“One Former Captive Knows”
By Tim Korte, Sanostee, New Mexico
By the close of World War II, Army Sgt. Joe Kieyoomia shared something with the secret words employed by the Navajo Code Talkers: both were like granite against Japanese efforts to break them.
Captured after the fall of the Philippines in 1942, Kieyoomia lived 43 months in Japanese prison camps. A member of New Mexico’s famed 200th Coast Artillery unit, he survived the notorious Bataan Death March that killed thousands of starved U.S. soldiers.
As a POW, Kieyoomia lived on meager meals of rice laced with weevils. He says he watched as weakened Americans were ordered to dig their graves, then were shot by Japanese guards.
“At the end of one week, they told me I was going to be next,” says Kieyoomia, 72. “But a few days later, I was sent to the Japanese mainland.”
Kieyoomia says his captors at a Nagasaki prison initially tortured him because – judging from his surname – they thought he was Japanese-American.
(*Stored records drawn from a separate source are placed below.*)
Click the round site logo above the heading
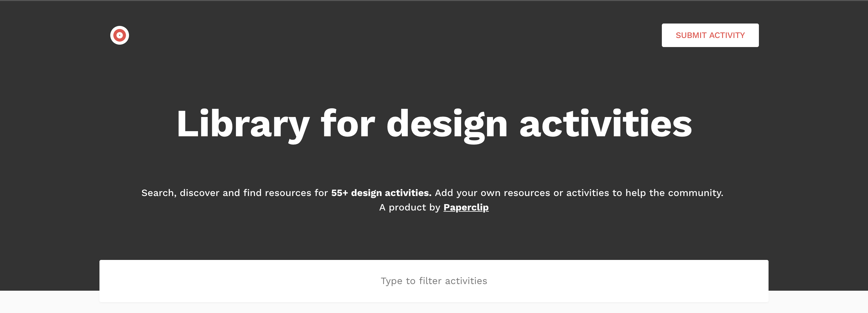 120,35
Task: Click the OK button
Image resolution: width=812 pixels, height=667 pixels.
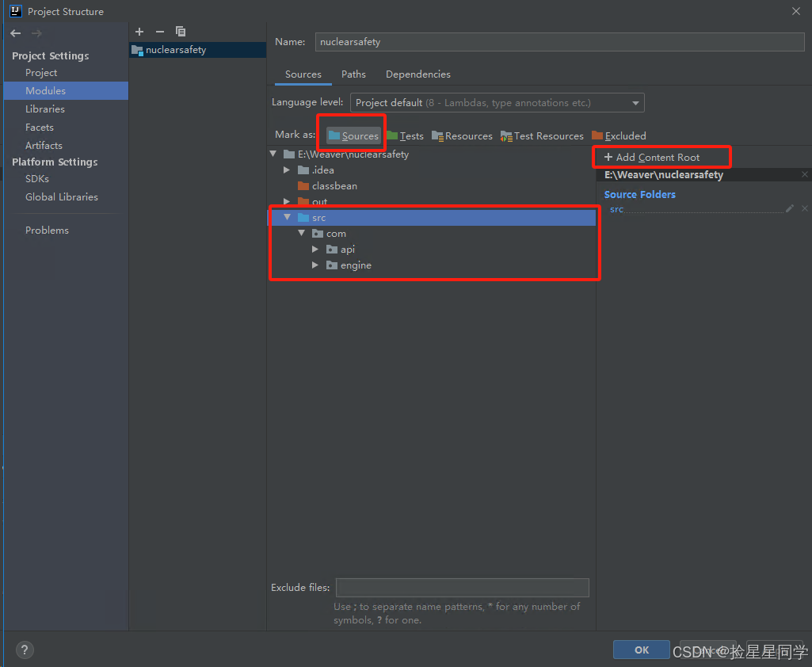Action: coord(642,650)
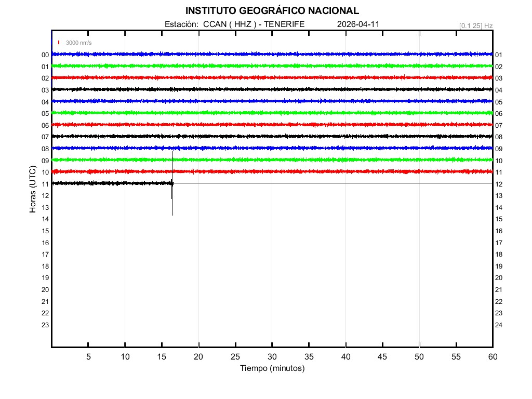Click the green seismic trace for hour 01
The height and width of the screenshot is (399, 532).
272,66

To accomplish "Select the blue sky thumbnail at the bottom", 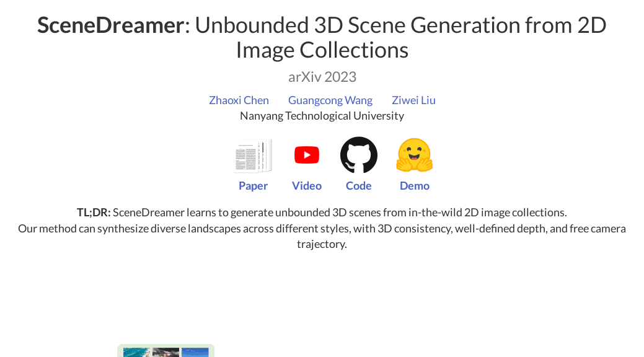I will coord(195,353).
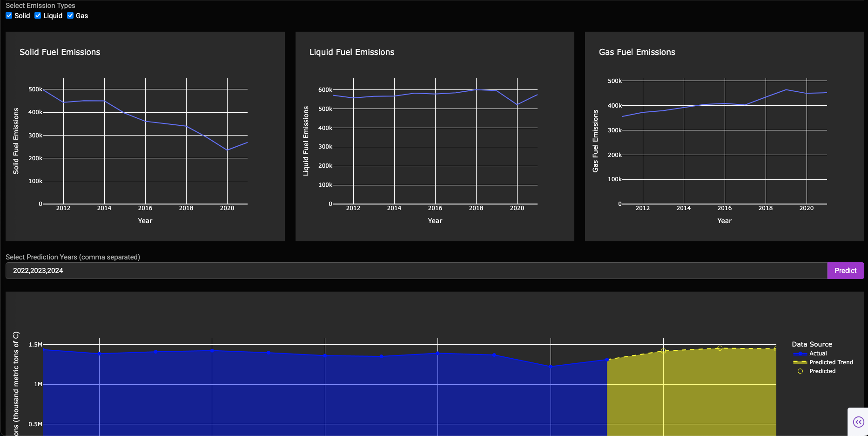Click the second yellow predicted circle marker

coord(720,348)
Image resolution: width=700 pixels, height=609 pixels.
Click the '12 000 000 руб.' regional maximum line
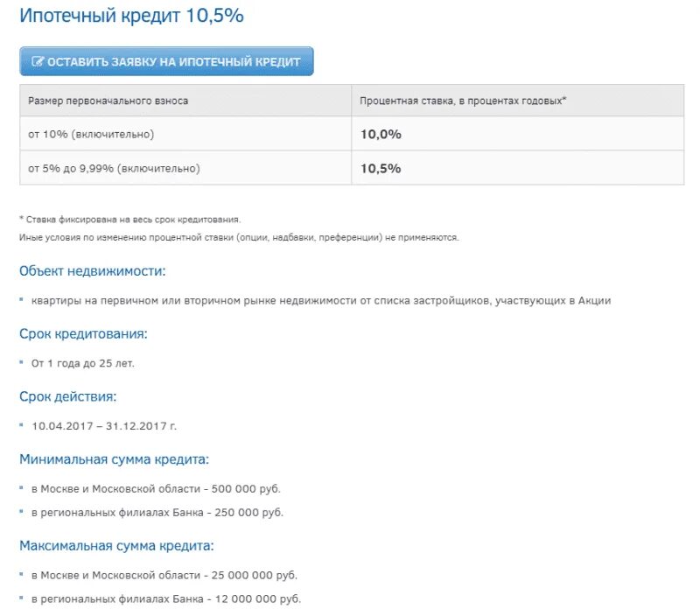coord(166,599)
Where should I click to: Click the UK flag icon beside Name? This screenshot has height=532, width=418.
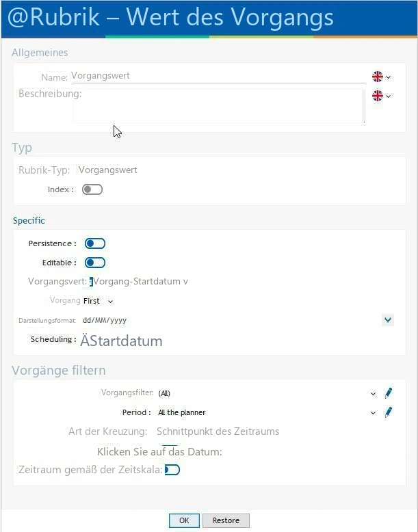coord(377,77)
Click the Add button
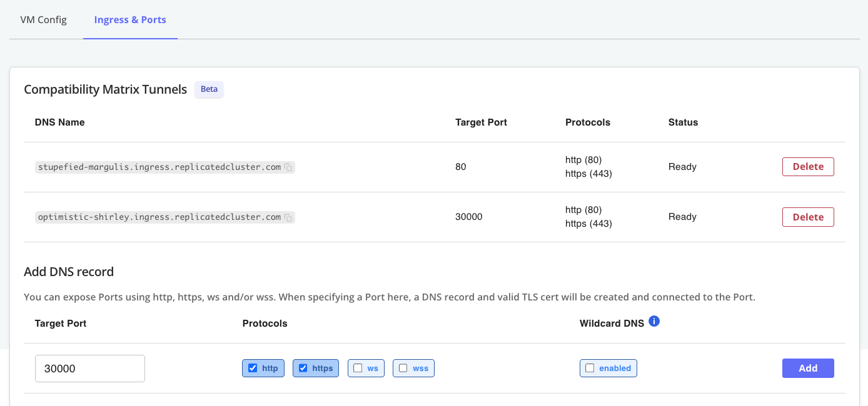 click(808, 368)
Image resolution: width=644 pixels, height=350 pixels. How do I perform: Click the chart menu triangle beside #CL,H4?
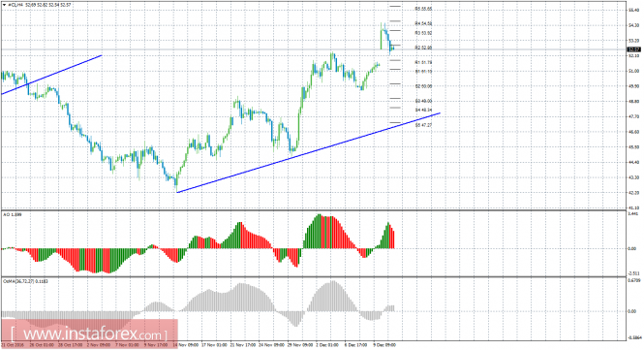[5, 5]
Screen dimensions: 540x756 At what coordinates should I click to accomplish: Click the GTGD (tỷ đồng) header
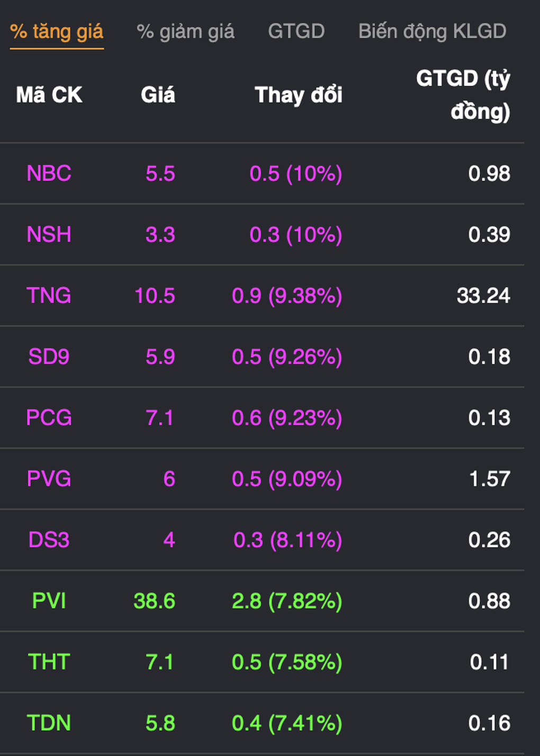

“I told them I was Navajo,” Kieyoomia says, his crystal-blue eyes turning defiant behind a wrinkled face and a pair of bifocals as he sat outside his remote home on the Navajo reservation and told his war story.
“They didn’t believe me,” he says, shaking his head. “The only thing they understood about Americans was black and white. I guess they didn’t know about Indians.”
After months of beatings, Kieyoomia says, the Japanese accepted his claim to Navajo ancestry. But he says the torture that followed was worse.
“One day two Japanese women visited me,” he says. “They wrote Navajo words in English and asked what they meant. So, I told them: “This means bird, this means turtle, this means water.”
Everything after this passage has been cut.